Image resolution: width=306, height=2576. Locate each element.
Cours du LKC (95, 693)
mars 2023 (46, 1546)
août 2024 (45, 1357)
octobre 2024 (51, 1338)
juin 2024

================================

## [Task prompt]
Output the records above precisely.

## [Result]
Image resolution: width=306, height=2576. Locate each element.
Cours du LKC (95, 693)
mars 2023 (46, 1546)
août 2024 (45, 1357)
octobre 2024 (51, 1338)
juin 2024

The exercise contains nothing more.